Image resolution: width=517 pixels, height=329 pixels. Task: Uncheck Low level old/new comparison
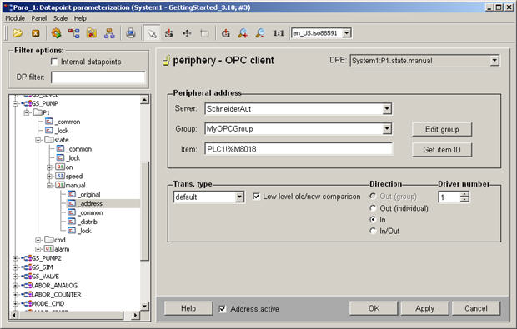pyautogui.click(x=256, y=197)
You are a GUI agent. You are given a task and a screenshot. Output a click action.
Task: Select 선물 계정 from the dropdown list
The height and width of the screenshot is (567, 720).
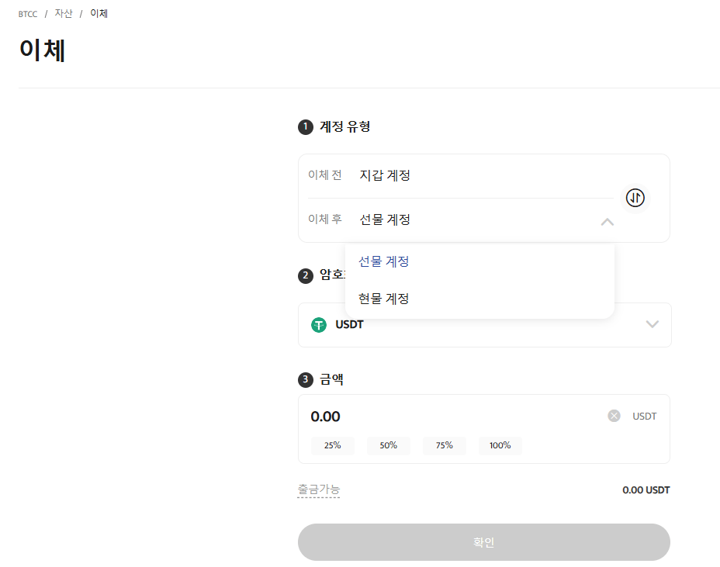(383, 261)
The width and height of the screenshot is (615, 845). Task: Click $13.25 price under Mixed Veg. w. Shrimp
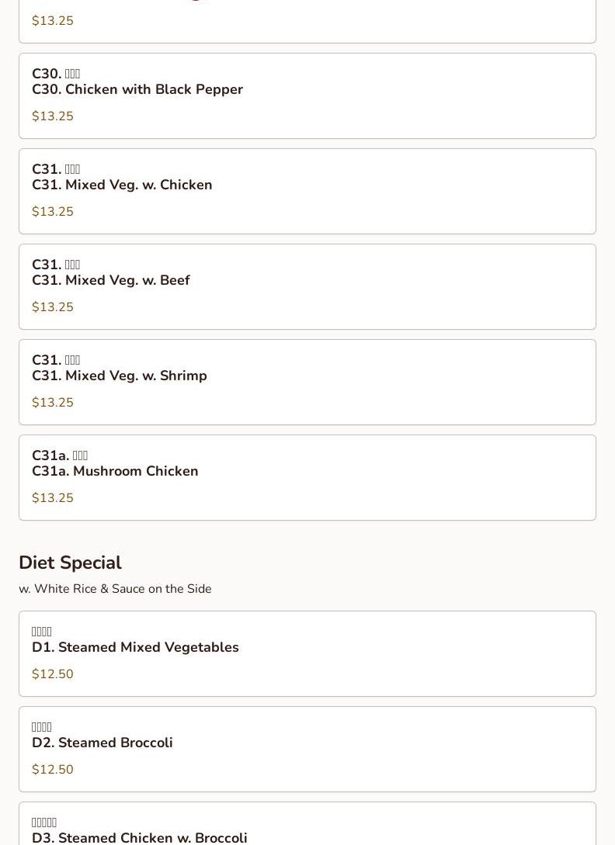[52, 402]
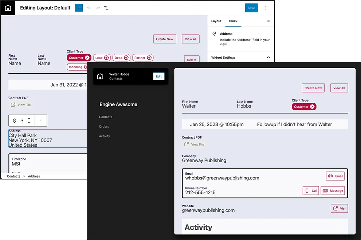Click the Edit button for Walter Hobbs
The width and height of the screenshot is (361, 240).
tap(158, 76)
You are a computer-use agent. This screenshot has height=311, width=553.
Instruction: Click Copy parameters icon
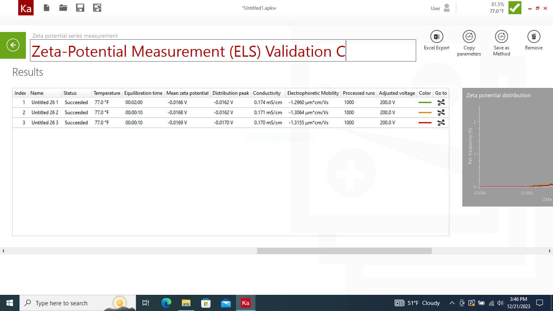[x=469, y=37]
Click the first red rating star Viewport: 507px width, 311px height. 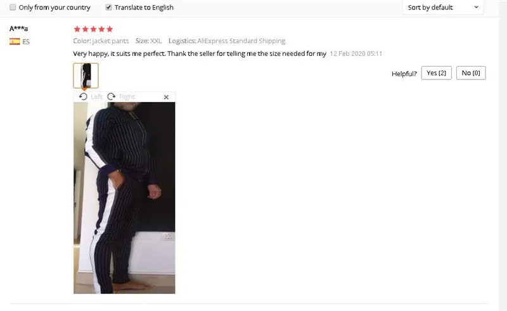[x=77, y=29]
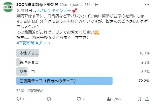
Task: Open the #下野新聞 hashtag link
Action: [x=25, y=43]
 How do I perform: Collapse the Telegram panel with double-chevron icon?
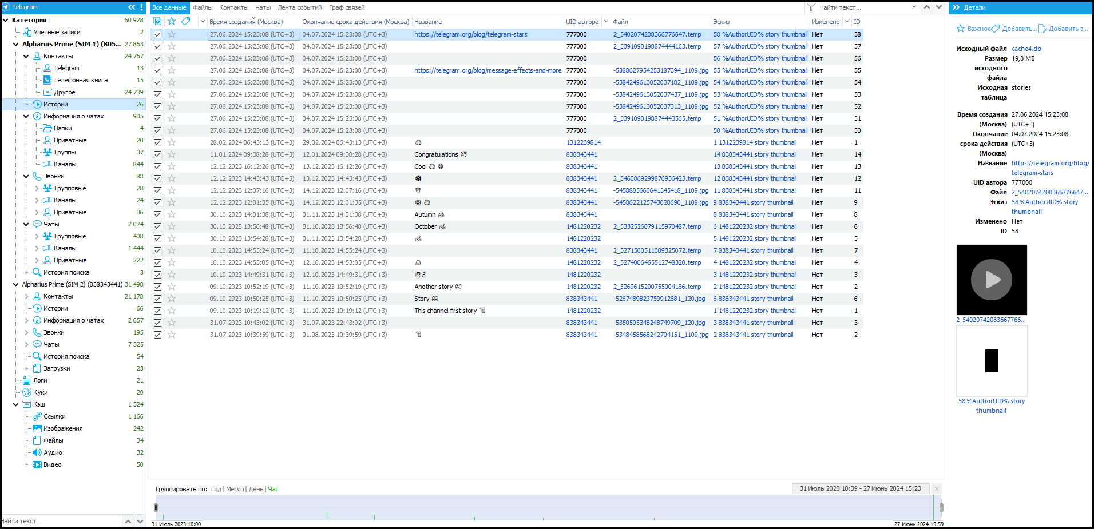132,7
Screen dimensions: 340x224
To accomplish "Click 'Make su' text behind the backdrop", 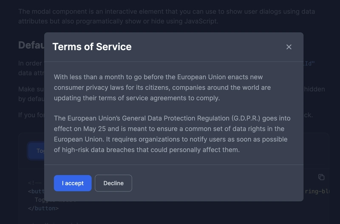I will 30,89.
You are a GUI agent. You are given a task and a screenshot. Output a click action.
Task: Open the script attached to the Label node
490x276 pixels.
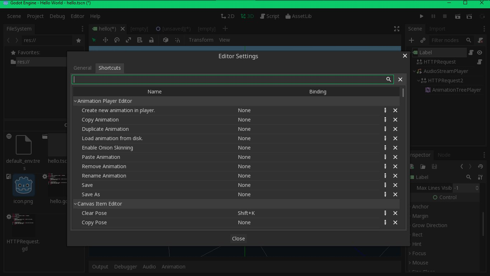pos(471,52)
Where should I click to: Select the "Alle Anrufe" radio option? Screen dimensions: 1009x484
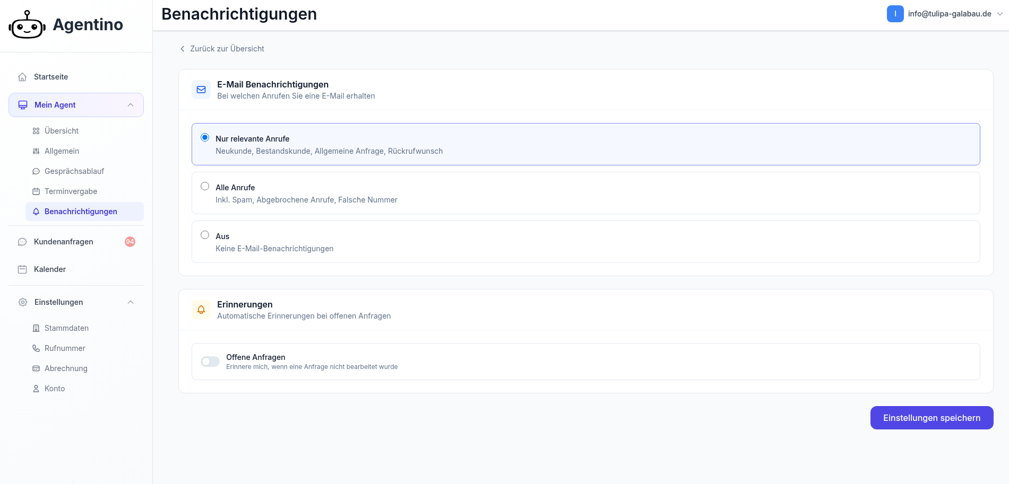point(205,186)
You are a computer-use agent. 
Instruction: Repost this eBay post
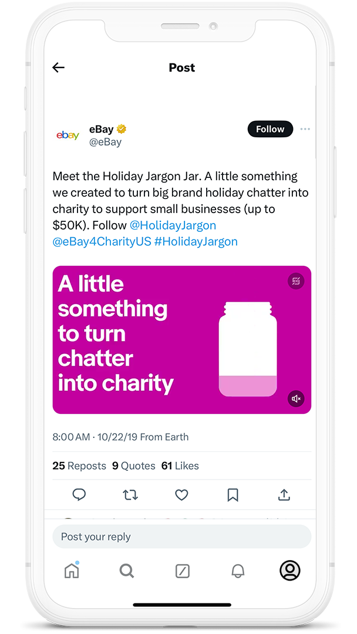click(130, 494)
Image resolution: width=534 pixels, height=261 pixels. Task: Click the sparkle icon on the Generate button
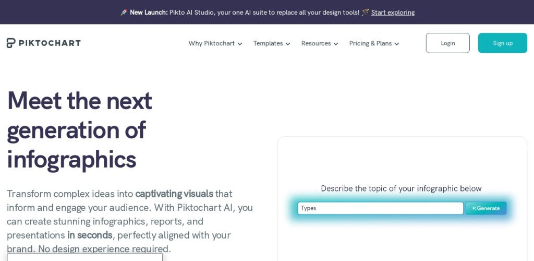coord(474,208)
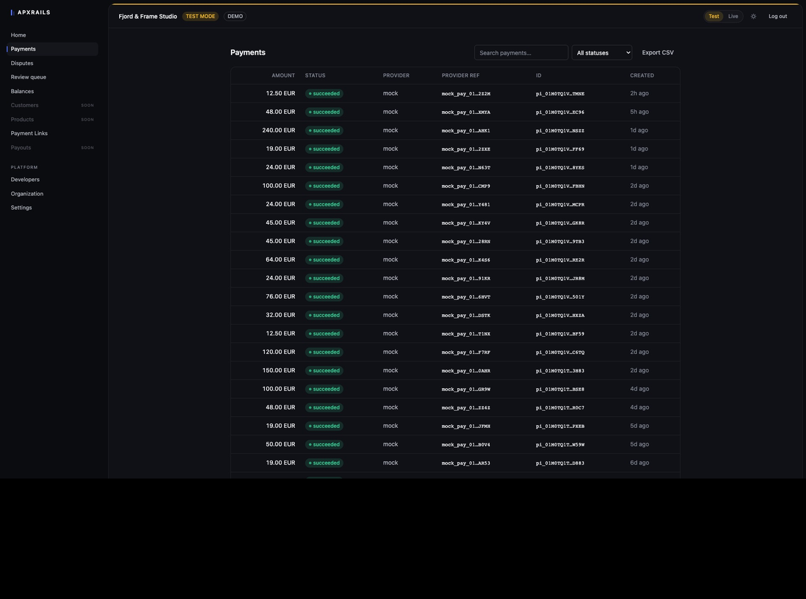The width and height of the screenshot is (806, 599).
Task: Open the Balances sidebar item
Action: (x=22, y=91)
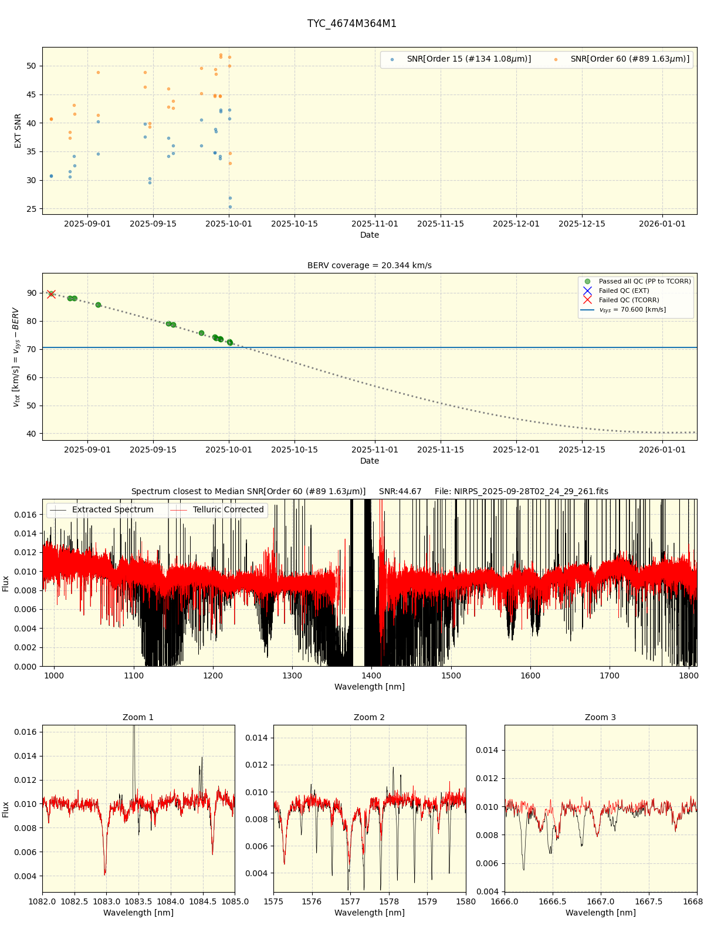Select the Telluric Corrected legend entry
This screenshot has height=939, width=704.
(228, 510)
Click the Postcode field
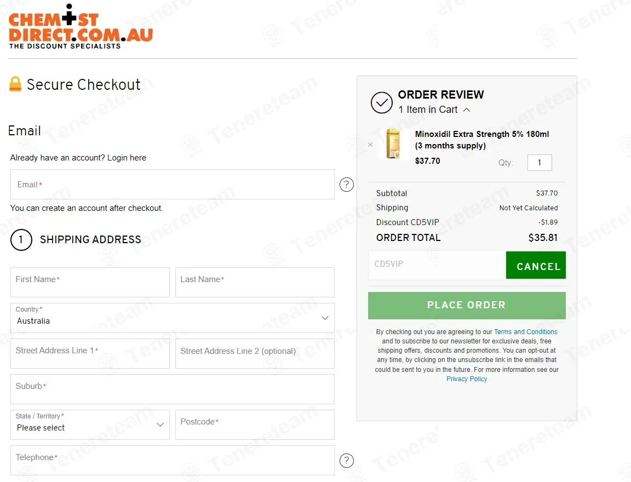 point(255,424)
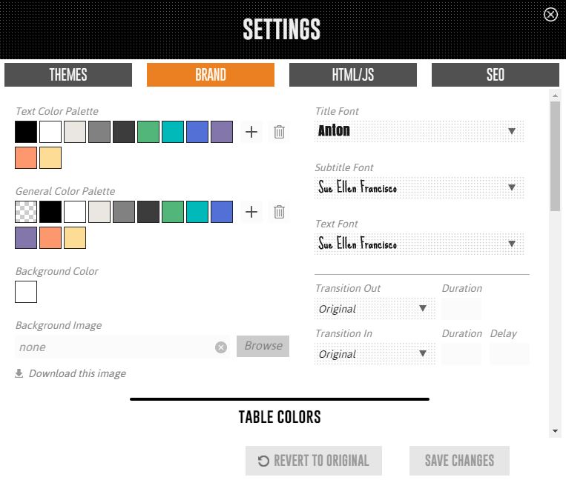This screenshot has width=566, height=497.
Task: Add a new General Color Palette swatch
Action: click(251, 212)
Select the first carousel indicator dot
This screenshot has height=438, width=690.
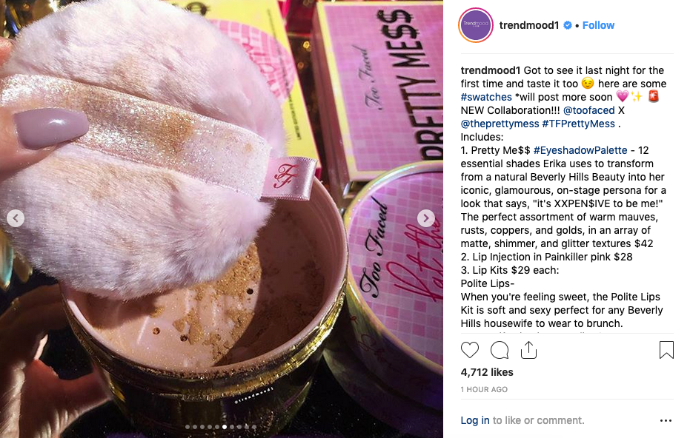188,427
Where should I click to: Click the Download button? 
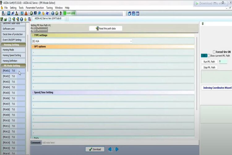[x=95, y=149]
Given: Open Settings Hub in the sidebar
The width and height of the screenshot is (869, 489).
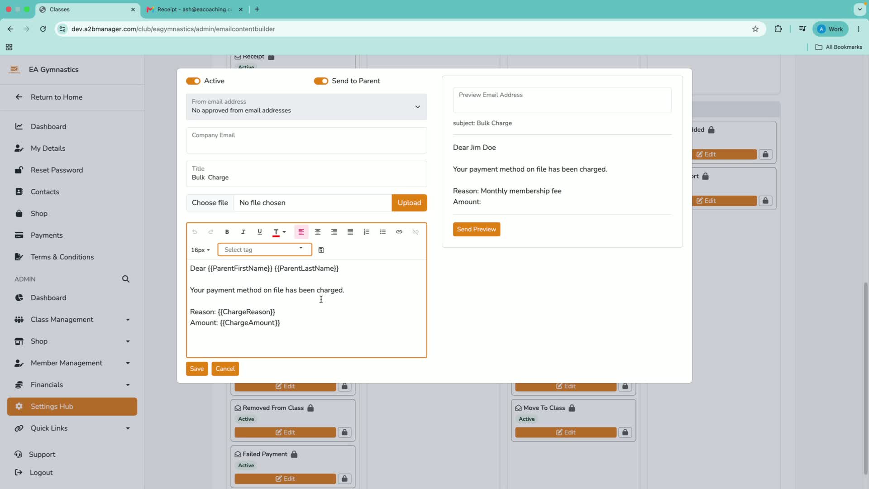Looking at the screenshot, I should tap(72, 407).
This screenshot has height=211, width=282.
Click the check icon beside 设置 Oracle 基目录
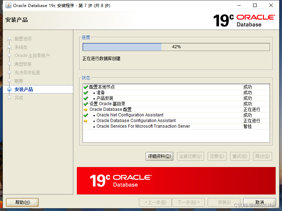[x=85, y=104]
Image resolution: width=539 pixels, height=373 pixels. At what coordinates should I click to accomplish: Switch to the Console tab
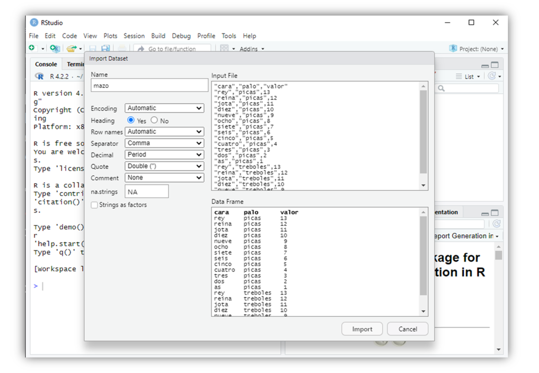click(x=46, y=64)
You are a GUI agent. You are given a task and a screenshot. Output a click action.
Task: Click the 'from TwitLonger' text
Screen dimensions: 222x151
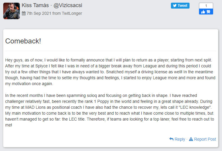(67, 13)
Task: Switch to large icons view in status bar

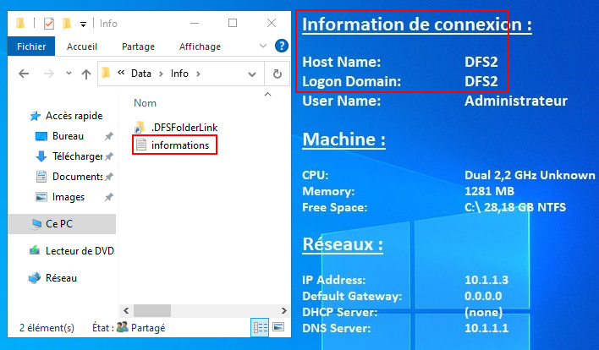Action: coord(278,327)
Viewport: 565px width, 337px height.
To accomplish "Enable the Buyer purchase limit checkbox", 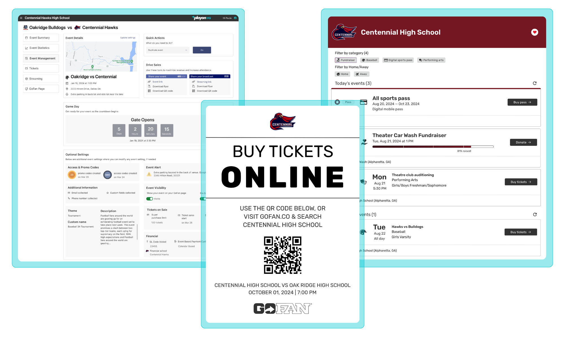I will click(x=148, y=215).
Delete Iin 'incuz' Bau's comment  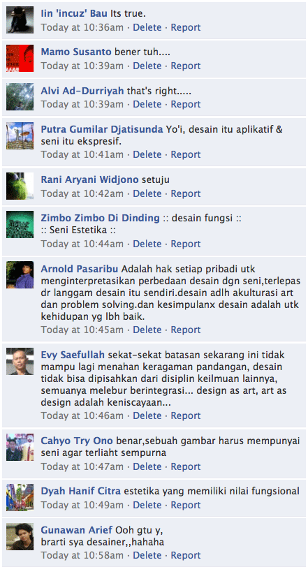coord(147,27)
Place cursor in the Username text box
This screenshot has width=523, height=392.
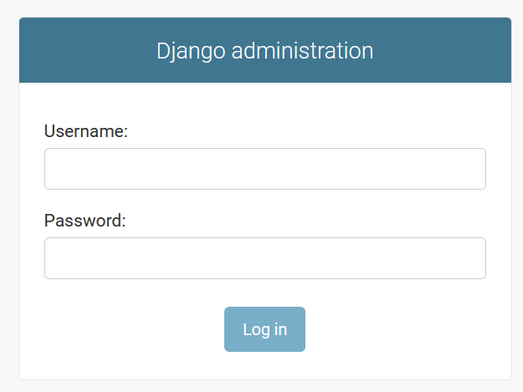pyautogui.click(x=264, y=169)
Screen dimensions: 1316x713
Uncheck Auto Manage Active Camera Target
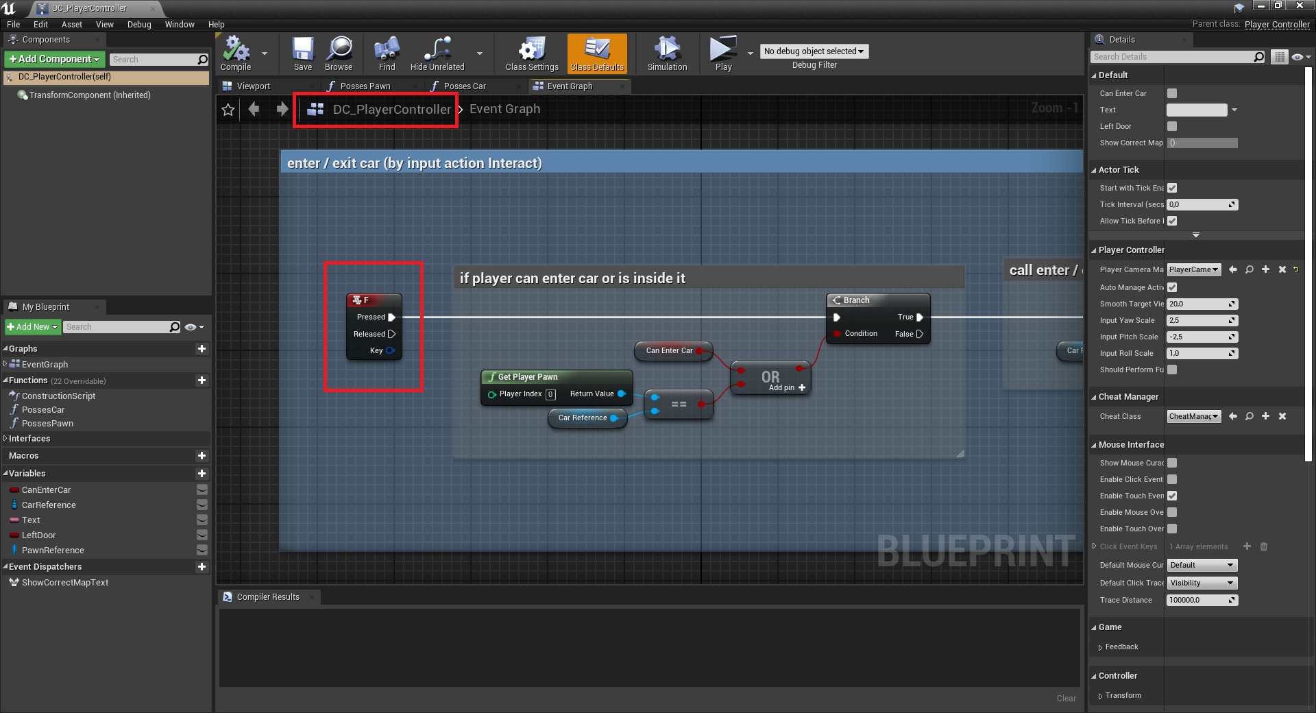point(1172,287)
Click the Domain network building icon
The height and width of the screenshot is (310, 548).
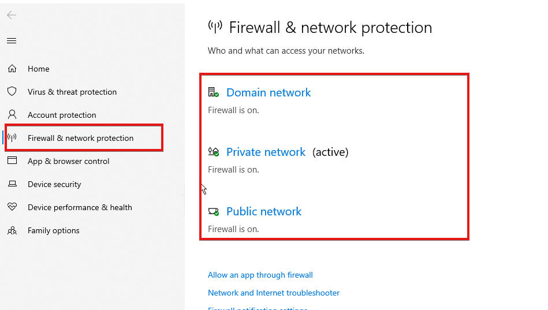click(x=213, y=92)
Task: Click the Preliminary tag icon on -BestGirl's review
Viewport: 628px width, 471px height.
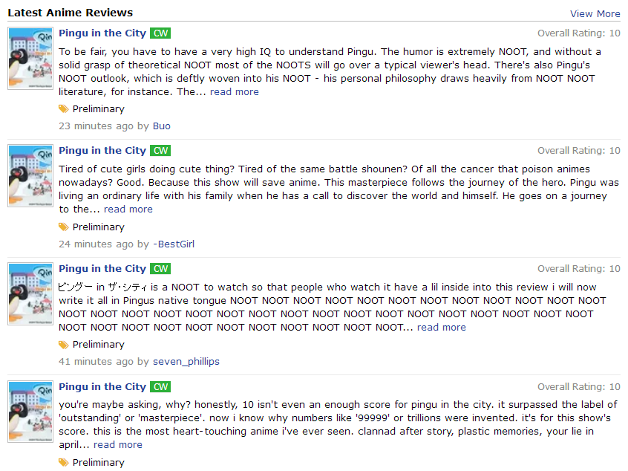Action: pyautogui.click(x=63, y=227)
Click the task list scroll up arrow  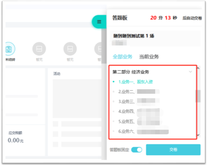click(198, 68)
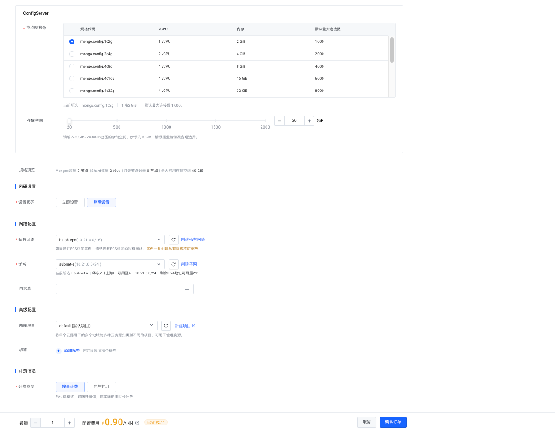Screen dimensions: 555x432
Task: Refresh the 子网 list
Action: coord(173,264)
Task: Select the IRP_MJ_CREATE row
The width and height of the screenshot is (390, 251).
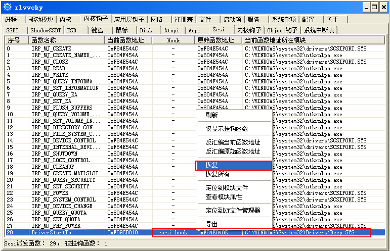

§ WHAT THIS TASK INVOLVES
Where a line in the entries holds the word "computer", copy that line.

§ EXERCISE OUTPUT
You are a computer-use agent. This screenshot has height=311, width=553.
You are a computer-use agent. 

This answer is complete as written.